NASHVILLE – Like thousands of Nashville homeowners, Metro Government plans to refinance debt in order to take advantage of historically low interest rates to save taxpayers millions through two strategic refinancing actions.
Refinancing Some of Nashville’s Existing Bond Debt
Metro Finance and the Mayor’s Office on Friday will file a Metro Council resolution to authorize the refinancing of $629 million in general obligation bonds. The move comes after Tennessee’s Comptroller approved Cooper’s strategic refinancing plan earlier this week.
With interest rates on municipal bonds at historic lows, this refinancing is projected to save Davidson County taxpayers more than $44.5 million over the next two decades.
“Hardworking Nashville families have to manage their budgets responsibly, and we must do the same thing in Metro government,” Mayor Cooper said. “Just as any resident would look for the best available terms on a mortgage or car loan, my job is to make sure Nashville’s taxpayers get the best deal possible.”
Debt service costs have become a larger share of Metro’s overall operating budget in recent years. The savings generated by this refinancing will allow Metro Government to prioritize other city needs, such as schools and emergency response, and create opportunity for neighborhood infrastructure investment.
Refinancing Nashville’s Short-Term Commercial Paper Debt to Long-Term, Low-Interest Bonds
Metro Finance and Mayor Cooper’s Office will also file a second resolution on Friday to authorize the refinancing of $650 million of commercial paper (short-term debt) into long-term, low-interest general obligation bonds.
This transaction is necessary because, without it, Nashville would likely hit its $700 million cap on commercial paper by early 2021. With restored access to commercial paper, Metro Government regains the flexibility to resume previously authorized capital spending.
This will ensure current projects – like non-emergency repairs to sidewalks and roads, as well as planned projects for schools, libraries, bikeways, community centers and other infrastructure – can move forward, and on historically favorable terms.
Non-essential capital spending was first frozen in the spring, along with other operating spending reductions, in response to the impact of the global COVID-19 pandemic on Metro’s revenues. The freeze will remain essentially in place until both refinancing, one of commercial paper and one of currently-issued general obligation bonds, are complete.
Next Steps: Transportation Investments and Neighborhood Improvements
In early 2021, Mayor Cooper will bring forward Nashville’s next annual capital spending plan to address deferred maintenance needs, an initial round of projects included in Metro Nashville’s Transportation Plan and other high-priority infrastructure investments.
Cooper’s latest actions reinforce his commitment to strong fiscal management for Nashville’s future success.

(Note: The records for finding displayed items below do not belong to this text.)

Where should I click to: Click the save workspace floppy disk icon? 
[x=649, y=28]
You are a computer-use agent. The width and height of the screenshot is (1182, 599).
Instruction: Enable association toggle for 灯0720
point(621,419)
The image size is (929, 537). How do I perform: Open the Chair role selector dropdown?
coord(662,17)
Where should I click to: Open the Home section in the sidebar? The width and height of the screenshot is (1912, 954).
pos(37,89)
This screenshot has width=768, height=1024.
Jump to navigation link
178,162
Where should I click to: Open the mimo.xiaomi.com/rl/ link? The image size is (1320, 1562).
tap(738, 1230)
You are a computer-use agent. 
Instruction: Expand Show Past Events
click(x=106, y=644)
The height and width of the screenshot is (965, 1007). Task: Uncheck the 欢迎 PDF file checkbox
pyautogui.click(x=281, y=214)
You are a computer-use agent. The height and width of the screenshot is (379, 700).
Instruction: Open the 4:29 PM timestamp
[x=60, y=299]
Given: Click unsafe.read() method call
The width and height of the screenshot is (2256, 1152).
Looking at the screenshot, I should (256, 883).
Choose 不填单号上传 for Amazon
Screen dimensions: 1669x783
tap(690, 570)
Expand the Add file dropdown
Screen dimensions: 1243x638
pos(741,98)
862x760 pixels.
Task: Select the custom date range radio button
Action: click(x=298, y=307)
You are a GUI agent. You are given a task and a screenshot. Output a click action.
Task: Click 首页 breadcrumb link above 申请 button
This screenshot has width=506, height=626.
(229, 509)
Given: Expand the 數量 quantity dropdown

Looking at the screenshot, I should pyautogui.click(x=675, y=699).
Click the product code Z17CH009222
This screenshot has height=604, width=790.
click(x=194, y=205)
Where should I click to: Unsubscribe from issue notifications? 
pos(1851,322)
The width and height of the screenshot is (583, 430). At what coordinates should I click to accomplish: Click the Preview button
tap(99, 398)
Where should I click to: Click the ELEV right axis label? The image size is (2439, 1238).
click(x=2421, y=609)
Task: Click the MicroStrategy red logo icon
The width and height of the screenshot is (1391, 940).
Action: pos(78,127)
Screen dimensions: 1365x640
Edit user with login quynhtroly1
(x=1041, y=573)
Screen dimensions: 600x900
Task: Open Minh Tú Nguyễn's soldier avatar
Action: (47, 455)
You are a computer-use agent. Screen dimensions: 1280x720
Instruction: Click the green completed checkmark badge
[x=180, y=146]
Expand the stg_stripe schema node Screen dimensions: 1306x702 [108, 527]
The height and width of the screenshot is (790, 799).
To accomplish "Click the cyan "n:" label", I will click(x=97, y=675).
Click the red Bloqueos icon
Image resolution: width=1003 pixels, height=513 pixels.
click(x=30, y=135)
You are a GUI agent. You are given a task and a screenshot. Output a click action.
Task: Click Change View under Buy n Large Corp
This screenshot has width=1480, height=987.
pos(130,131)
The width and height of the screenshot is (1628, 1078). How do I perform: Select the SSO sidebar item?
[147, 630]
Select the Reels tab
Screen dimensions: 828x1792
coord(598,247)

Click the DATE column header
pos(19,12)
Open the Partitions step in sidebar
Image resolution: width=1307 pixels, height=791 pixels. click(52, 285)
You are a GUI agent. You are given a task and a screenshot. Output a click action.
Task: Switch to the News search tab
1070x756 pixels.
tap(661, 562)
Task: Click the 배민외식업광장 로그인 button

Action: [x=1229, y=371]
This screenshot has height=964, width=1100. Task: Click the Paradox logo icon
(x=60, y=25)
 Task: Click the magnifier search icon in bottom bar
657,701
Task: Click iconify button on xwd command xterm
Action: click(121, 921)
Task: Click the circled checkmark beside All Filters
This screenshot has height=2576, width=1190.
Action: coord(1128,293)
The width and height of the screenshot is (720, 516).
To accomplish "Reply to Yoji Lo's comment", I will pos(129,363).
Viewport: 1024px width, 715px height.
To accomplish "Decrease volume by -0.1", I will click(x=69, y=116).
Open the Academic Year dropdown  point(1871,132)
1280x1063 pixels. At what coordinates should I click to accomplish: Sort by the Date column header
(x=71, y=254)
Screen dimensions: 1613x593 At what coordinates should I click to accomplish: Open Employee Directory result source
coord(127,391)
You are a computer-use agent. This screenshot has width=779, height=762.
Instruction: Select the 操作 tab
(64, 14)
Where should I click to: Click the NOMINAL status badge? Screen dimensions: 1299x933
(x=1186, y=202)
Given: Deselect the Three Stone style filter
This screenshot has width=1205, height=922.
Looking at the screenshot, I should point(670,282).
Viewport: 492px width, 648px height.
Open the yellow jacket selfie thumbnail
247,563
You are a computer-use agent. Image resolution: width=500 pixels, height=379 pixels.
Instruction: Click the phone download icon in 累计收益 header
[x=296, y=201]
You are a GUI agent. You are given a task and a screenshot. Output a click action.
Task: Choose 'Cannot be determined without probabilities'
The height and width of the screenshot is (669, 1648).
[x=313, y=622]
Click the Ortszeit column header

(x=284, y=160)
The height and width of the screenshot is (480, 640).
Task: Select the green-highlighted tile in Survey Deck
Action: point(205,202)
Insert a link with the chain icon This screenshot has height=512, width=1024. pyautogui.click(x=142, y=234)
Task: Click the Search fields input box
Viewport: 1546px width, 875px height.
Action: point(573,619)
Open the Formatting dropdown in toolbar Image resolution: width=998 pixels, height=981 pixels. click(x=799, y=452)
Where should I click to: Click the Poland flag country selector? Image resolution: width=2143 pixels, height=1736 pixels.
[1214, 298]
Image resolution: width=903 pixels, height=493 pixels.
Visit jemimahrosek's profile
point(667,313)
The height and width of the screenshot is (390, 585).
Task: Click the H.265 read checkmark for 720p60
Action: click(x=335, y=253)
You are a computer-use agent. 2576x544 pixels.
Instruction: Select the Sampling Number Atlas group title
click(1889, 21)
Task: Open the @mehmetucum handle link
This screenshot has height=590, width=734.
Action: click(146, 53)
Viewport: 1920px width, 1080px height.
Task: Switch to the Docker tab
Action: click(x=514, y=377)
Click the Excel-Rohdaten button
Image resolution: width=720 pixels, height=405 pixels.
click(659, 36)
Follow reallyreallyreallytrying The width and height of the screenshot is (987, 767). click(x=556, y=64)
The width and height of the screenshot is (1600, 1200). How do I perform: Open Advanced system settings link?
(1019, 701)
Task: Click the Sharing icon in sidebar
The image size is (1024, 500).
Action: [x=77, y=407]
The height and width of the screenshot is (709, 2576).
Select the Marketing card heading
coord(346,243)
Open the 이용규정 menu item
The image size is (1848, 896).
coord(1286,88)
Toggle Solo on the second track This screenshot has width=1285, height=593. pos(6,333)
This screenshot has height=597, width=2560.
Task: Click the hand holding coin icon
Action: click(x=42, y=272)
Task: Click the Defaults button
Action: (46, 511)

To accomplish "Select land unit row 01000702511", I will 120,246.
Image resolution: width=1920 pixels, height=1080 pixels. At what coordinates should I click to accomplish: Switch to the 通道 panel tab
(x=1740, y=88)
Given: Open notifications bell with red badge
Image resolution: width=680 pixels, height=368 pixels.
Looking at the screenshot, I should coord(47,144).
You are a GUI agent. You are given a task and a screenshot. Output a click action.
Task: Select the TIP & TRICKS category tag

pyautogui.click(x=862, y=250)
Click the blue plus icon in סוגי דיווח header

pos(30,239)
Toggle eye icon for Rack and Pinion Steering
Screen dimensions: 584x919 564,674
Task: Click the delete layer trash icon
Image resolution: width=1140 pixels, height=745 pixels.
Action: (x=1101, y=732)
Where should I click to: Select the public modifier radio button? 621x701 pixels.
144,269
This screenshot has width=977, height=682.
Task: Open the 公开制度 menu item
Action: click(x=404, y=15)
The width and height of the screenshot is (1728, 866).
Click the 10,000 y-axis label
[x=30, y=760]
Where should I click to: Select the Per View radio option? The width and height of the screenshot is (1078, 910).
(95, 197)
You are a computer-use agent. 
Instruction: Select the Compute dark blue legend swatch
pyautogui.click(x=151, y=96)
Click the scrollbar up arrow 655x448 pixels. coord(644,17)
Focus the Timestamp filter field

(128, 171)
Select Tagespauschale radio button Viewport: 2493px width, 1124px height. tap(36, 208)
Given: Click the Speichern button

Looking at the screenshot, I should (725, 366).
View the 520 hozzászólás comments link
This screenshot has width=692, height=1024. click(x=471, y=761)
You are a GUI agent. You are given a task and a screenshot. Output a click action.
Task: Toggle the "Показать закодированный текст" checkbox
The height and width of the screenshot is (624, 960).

After inheriting an unbalanced budget, Mayor Cooper filed a Corrective Action Plan with the state and took immediate steps to prevent state supervision of city finances by finding $41.5 million in new revenue and savings.
When the COVID-19 pandemic struck Nashville, dealing a $70 million blow to Metro’s FY20 revenues, Mayor Cooper’s administration was successful in saving approximately the same amount by implementing operating spending reductions.
Actions such as these have led independent ratings agencies Moody’s and S&P to improve Metro’s financial outlook from negative to stable.